Due note that these are only content tags, and not the additional meta tags such as <link>, <style>, <script> and <meta> that you will also need to style and animate your site.
Reset your styles
The #1 reason why your designs do not work when you try to open them in a different browser from the one you initially developed and tested in is because of default margins and paddings. Every browser has its own definition for what padding and margin every element should have if you don’t specify any, and consequently, when you move to another browser, all your elements become slightly smaller or larger, and your design collapses into an unrecognizable heap of divs for no apparent reason.
Although reset stylesheets (google it) have recently become quite popular, I often find them unnecessary as they tend to reset too much – giving you more work. Instead, I just a good old rule which simply resets the margin and padding, and nothing more:
* { margin: 0; padding: 0 }
Try putting this in your document before you begin, and you’ll find cross-browser design becomes a whole lot easier!
Understand the box model
Way too many web developers don’t understand what the difference between margin and padding is, and how these are rendered together with the border of the element. Much less how to calculate the total dimensions of the element. The fact of the matter is that this is essential to being able to create potent web sites. It is also the alpha-omega of many of the CSS hacks you will encounter through your web development career.
A simple Google search reveals several images and sites trying to explain it, and one of the first results explains it quite simply:
Learn it by heart – it will save you much hassle and confusion!

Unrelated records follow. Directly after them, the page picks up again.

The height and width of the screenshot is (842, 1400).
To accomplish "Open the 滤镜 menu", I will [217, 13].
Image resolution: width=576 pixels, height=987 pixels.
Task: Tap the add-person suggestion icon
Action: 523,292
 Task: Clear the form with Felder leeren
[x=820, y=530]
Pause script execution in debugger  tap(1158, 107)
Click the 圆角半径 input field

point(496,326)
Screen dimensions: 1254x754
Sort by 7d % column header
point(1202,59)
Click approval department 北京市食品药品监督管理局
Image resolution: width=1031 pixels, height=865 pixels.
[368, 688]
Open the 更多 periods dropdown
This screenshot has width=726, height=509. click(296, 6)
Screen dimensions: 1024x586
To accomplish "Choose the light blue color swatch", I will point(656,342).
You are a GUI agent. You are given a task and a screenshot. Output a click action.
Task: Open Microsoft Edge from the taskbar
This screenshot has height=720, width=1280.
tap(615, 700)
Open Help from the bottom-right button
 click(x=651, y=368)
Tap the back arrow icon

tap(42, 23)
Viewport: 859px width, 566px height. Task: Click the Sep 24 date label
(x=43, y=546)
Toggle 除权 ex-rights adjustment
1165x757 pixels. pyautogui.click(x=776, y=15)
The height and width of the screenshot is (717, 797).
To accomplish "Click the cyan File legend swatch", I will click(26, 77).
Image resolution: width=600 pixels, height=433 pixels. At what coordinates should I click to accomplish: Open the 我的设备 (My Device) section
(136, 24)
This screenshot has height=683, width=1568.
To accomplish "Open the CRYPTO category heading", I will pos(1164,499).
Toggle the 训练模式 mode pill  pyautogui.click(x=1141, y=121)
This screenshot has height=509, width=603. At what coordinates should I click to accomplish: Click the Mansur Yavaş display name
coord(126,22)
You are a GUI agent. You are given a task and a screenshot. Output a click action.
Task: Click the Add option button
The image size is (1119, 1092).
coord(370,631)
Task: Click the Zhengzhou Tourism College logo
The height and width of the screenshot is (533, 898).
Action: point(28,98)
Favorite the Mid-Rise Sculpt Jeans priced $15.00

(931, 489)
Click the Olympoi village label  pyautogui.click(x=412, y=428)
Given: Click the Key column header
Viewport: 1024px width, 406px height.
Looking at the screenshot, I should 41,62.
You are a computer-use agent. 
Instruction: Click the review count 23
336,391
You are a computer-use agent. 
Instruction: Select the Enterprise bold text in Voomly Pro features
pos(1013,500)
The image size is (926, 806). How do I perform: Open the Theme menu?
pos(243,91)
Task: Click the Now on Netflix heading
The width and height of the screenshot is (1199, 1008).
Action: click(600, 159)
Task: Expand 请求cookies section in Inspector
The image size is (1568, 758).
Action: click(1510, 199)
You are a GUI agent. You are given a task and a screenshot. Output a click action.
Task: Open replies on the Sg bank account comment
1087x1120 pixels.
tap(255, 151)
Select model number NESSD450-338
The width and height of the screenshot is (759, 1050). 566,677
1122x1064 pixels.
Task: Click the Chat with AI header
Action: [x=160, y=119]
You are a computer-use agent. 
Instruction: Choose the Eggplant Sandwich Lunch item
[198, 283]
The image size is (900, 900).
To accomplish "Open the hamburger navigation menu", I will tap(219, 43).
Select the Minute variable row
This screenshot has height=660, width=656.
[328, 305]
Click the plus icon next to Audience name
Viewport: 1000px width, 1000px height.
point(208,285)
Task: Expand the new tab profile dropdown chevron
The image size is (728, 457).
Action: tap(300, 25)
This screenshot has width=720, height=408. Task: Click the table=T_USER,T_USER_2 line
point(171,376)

Face the truth – learn to program
If you’re going to make any decent web site, you will have to learn how to program. And I’m not talking about plain ol’ HTML, I’m talking of at least Javascript, and preferably a proper server-side language such as PHP or ASP. Javascript allows you to manipulate your site dynamically to make your site a lot more interactive. For instance, you can use it to show a date-picker for an input field, validate form input without going through the server (though for security reasons you should ALWAYS check the data on the server as well), update the page behind the scenes without the user having to refresh the page (AJAX) or make elements on your page fly all over the place. All this power, however, becomes nothing but a fun topping when you consider a server-side language.
Where Javascript deals with the page the user is seeing, the server-side languages allow you to store data the user submits, add dynamic content to your site (This can be anything from a simple “Quote of the day” to allowing users to add articles, list recently added articles and show all articles using the same HTML, allowing the scripting language to fill in the content) and track user sessions (i.e. login and have their own preferences and personalized pages).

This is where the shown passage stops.